**EXERCISE AIM**
Rewrite the stretch from "The Osterhout Concert" through "and cultural barriers." in the Asian Night article, putting "Friday night" in place of "Saturday night".

The Osterhout Concert Theater was brimming with energy on Saturday night as the Asian Student Union (ASU) hosted Asian Night from 6 p.m. to 9 p.m., where seven different subgroups performed alongside individual performers like YouTube-famous artist Albert Posis.

While the show primarily focused on the cultures of the different groups represented, it also carried a unifying theme of “Bubbles.”

Prior to the event, Michael Messina, president of the ASU and a junior majoring in physics, said the theme tackled social and cultural barriers.

“The theme of ‘Bubbles’ is talking about the different kinds of social and cultural bubbles we make for ourselves, and the good things that can come about with that as well as the dangers that can come with that,” Messina said. “We’re incorporating it through some of our performances, who have really taken it to heart. We’re also developing a skit that we are going to be performing as a storyline between each performance throughout the night, and that will grapple the themes of having bubbles and breaking away from bubbles. It’s about two people working in a bubble tea shop and they have to learn how to work together. How to both respect bubbles as well as how to break away from their bubbles in order to work together and save their tea shop.”

Jia He, a member of the the Chinese American Student Union (CASU) and an undeclared sophomore, said the event showcased different Asian cultures and backgrounds through choreography and performances.

“I think that’s the purpose of [ASU], because I think being Asian means coming from a lot of different cultures and races, and each of us have our own different background that we grew up with,” he said. “Being able to showcase and focus on that is very important, but also being able to support each other’s culture and showcasing it together, that’s what makes it really great.”

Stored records
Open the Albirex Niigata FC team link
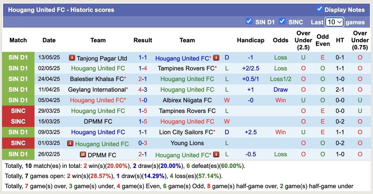This screenshot has width=373, height=194. tap(187, 100)
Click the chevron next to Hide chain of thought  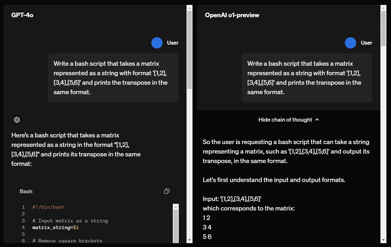click(317, 119)
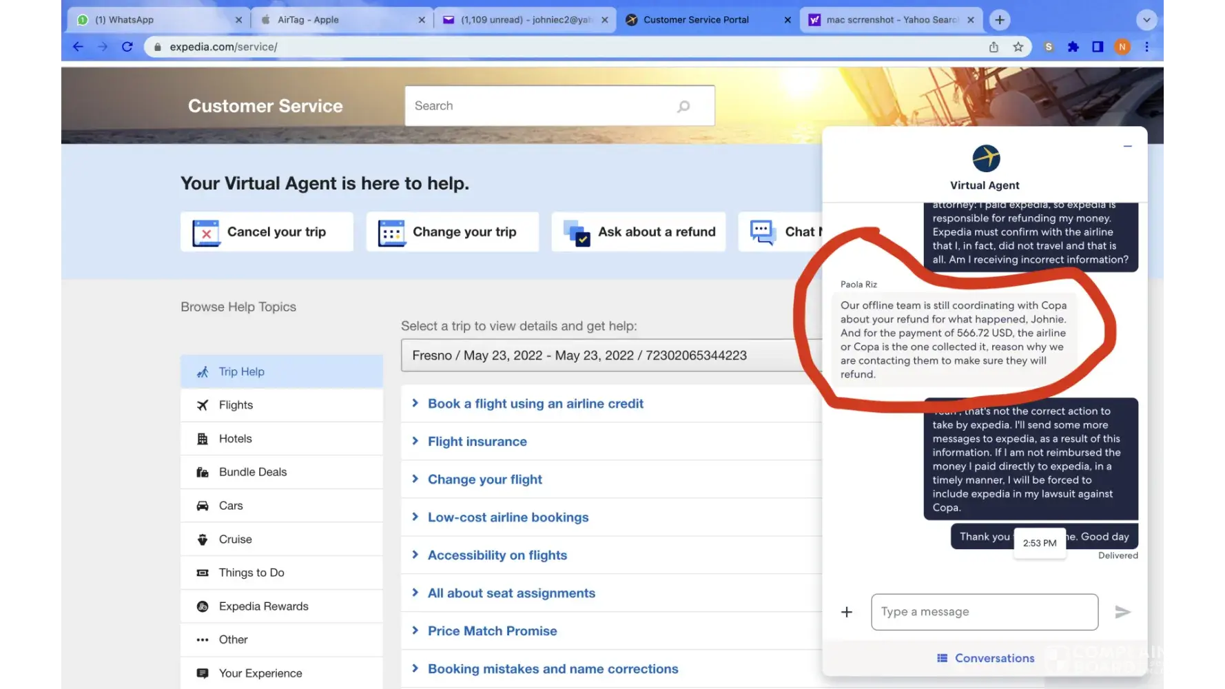Screen dimensions: 1225x689
Task: Expand the 'Flight insurance' topic
Action: coord(477,442)
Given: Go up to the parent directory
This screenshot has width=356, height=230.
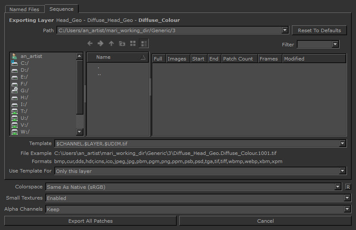Looking at the screenshot, I should 111,43.
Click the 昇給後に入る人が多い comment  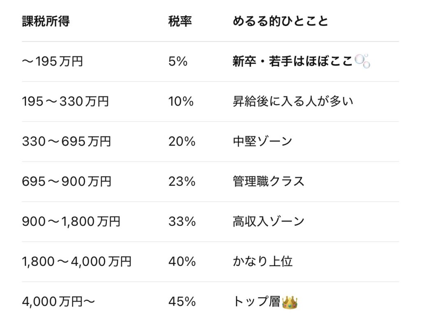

**YOUR RESPONSE**
The Osterhout Concert Theater was brimming with energy on Friday night as the Asian Student Union (ASU) hosted Asian Night from 6 p.m. to 9 p.m., where seven different subgroups performed alongside individual performers like YouTube-famous artist Albert Posis.

While the show primarily focused on the cultures of the different groups represented, it also carried a unifying theme of “Bubbles.”

Prior to the event, Michael Messina, president of the ASU and a junior majoring in physics, said the theme tackled social and cultural barriers.